We could leave the land as nothing more than a strip of lawn, an old shed, and a few trees, or we could plant daffodils, and tulips, sunflowers, zinnias, and amaranth. We could write a love letter to our neighborhood, written in flowers, to remind us that there is still beauty and goodness in the midst of so much shared sorrow. We could do something hopeful and optimistic because planting a garden is always an act of optimism. The world continued to grow in fear and uncertainty, but our garden continued to grow in beauty.
During the early Spring of 2025, I committed myself and our land to the audacious belief that if I can’t do much of anything else to offer help, I could at least help feed people. I chose to partner with Flowers Feed Folks because I believe in the mission and vision of an organization dedicated to sowing the seeds of food sovereignty and growing meaningful community. Last year alone, what Flowers Feed Folks grew allowed us to develop and farm several urban and rural plots that grew tons of food that were then donated to food pantries, homeless shelters, domestic violence shelters, and group homes throughout our city. The sacred soil of our Mother the Earth has taken dreams and vision, seeds and seedlings, and a lot of hard damn work, mostly done by my amazing friends Nan and David Braun, and has turned that into food that nourishes our bodies and sustains our hope. Produce that didn’t require another country and countless gallons of fossil fuel to get into our bellies.

Through this endeavor, we are cultivating real community and sowing the seeds of food sovereignty in our city. And we’re just getting started. In 2026, we will more than double our growing capabilities and hopefully add to what we can offer as we plan to teach others how to grow, preserve, and utilize their own food. And we plan to eat together, to celebrate what we have grown, and to be grateful for the hands and lands that provided.
I know things may never be as good as we all hope they would be. But, let us remember that we are the ones with the actual power to offer hope and help. That kindness and hard work can work miracles in a community, especially if the work is shared by many hands and the kindness offered to many people. That a sunflower seed, a tomato plant, or thousands of bean seeds can go into the Earth and become something that is food for the hungry or food for the soil. And that an idea to help feed the hungry can blossom into the growth of food sovereignty in a small Midwestern community.
Thanks to the sharply focused vision of Nan and Dave, at Flowers Feed Folks, we are creating a model of closed-loop sustainability in our city. The seeds we save become future flowers, which are sold to produce funds to create plots that grow the fruits and vegetables that feed our community. Everything works together in a sustainable circle so waste is minimal, fossil fuels are limited, resources go to help our people, and community and partnerships are integral parts of our system, from the manure that builds the soil to the hands of the people who volunteer to help with tending the plots and bringing in the harvest.
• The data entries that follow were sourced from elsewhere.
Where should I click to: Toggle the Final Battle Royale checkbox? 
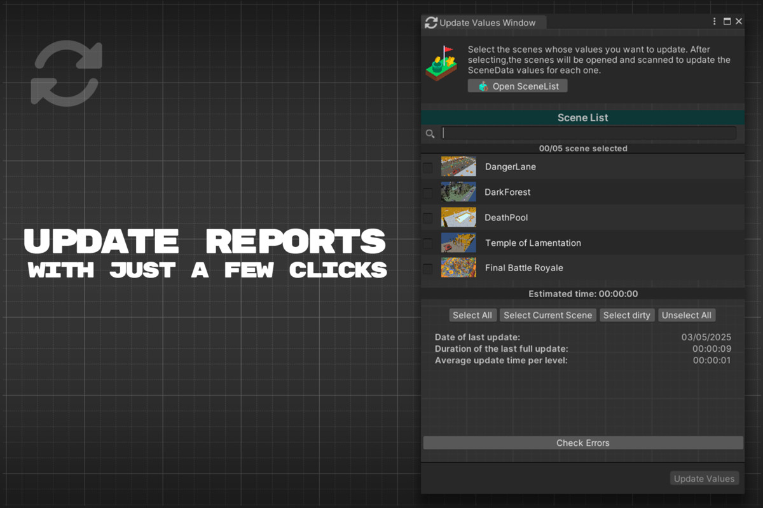pos(428,269)
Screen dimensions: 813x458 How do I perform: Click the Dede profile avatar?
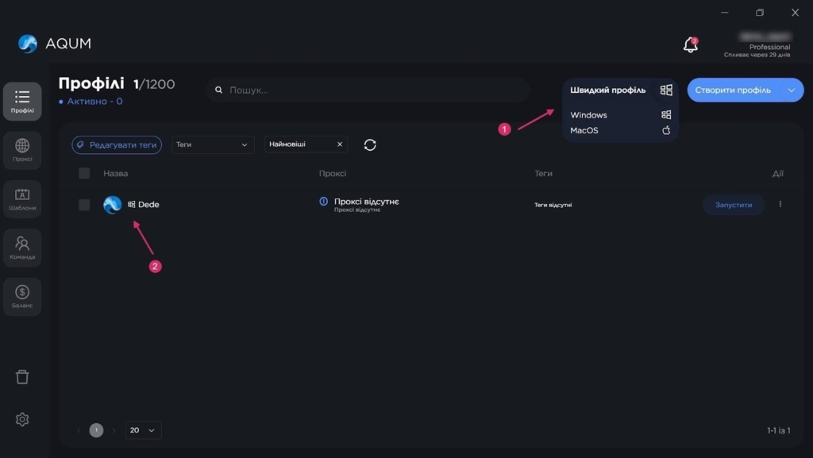(x=113, y=205)
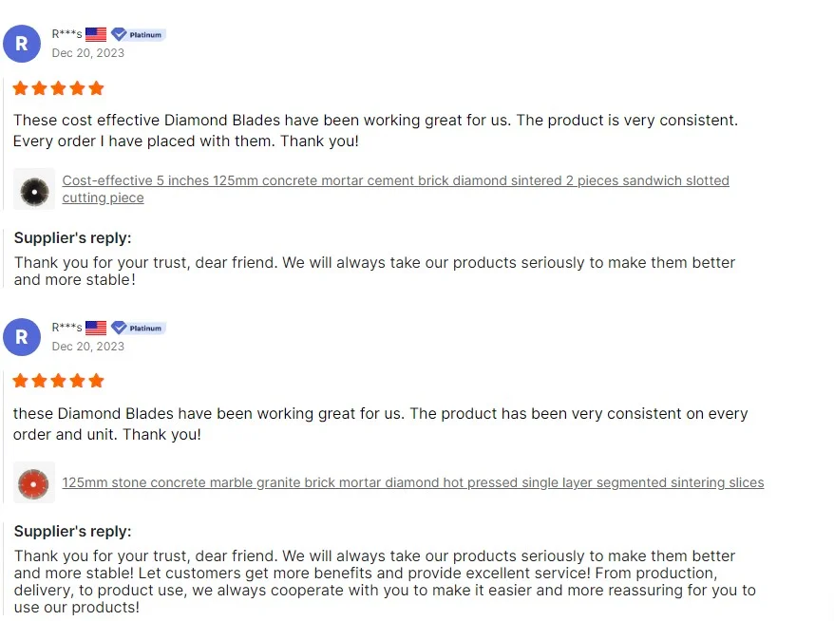The height and width of the screenshot is (621, 834).
Task: Click second review's five-star rating
Action: pyautogui.click(x=59, y=381)
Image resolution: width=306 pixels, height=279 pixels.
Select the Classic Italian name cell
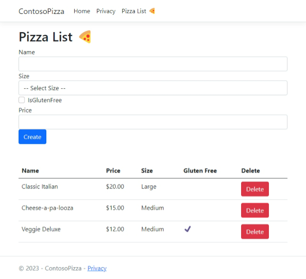40,187
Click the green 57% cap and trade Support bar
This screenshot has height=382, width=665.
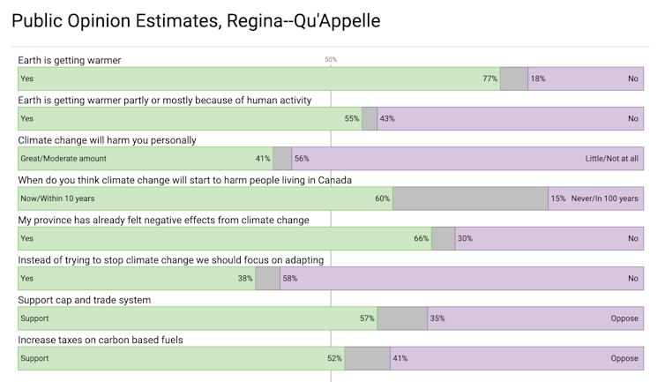click(197, 318)
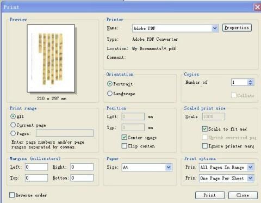The height and width of the screenshot is (203, 261).
Task: Click the Left margin input field
Action: [x=36, y=167]
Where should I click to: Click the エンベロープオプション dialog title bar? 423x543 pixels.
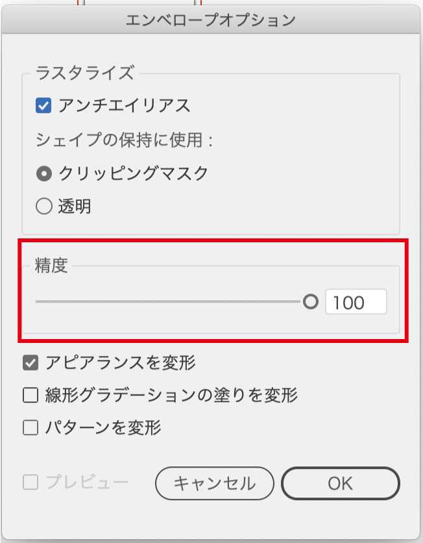(x=210, y=19)
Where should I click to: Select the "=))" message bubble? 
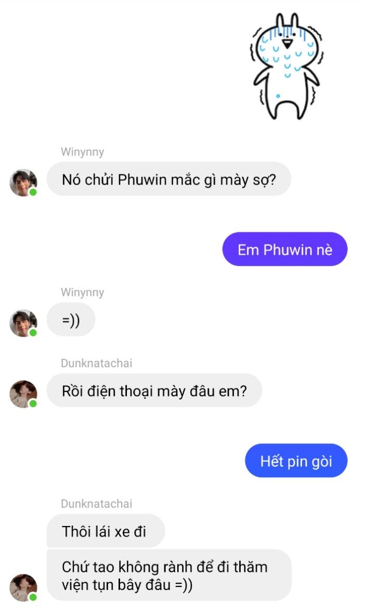[71, 319]
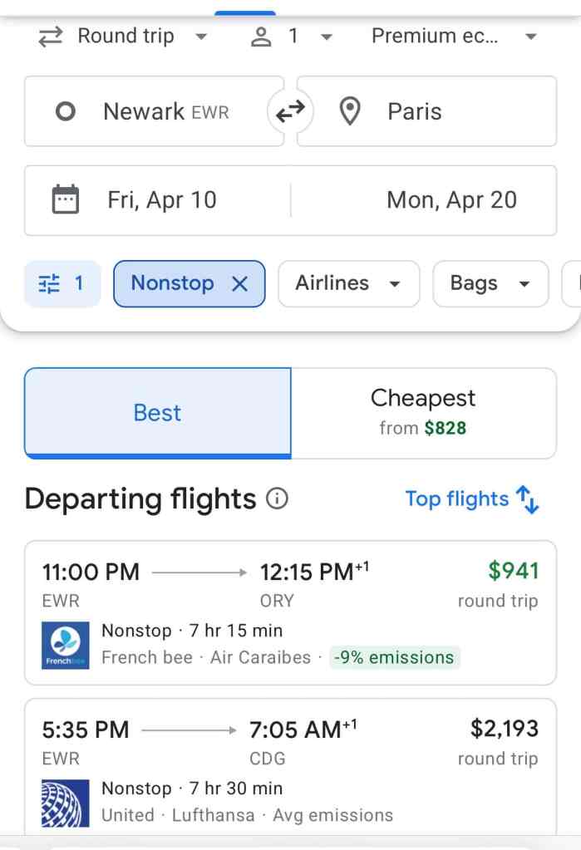Click the United airline logo
The image size is (581, 850).
point(65,802)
At Flowers Feed Folks, we ask ourselves, what if the hearts, minds, and hands of our community were all that there was? All that keeps us from toppling over the edge and falling into hunger and hopelessness. What if we are the ones who are asked to bring comfort to those who are suffering? Our minds imagining new life, our hearts breaking open and pouring out more love than we thought we were capable of holding, and our ingenuity and creativity developing and implementing an audacious plan to grow flowers that bring joy and fresh, local, food that fills the bellies of the hungry and underresourced. What if we're being asked to be the hands reaching out in acts of kindness?